* _WORK TO BE COMPLETED_
Could you retype the entries exactly as they are?
SOURCE MATERIAL START
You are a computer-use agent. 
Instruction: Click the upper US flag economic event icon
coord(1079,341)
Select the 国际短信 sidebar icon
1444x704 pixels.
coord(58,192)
SOURCE MATERIAL END
* _EXPECTED ANSWER_
You are a computer-use agent. 
Instruction: Click the upper US flag economic event icon
coord(1079,341)
Select the 国际短信 sidebar icon
1444x704 pixels.
coord(58,192)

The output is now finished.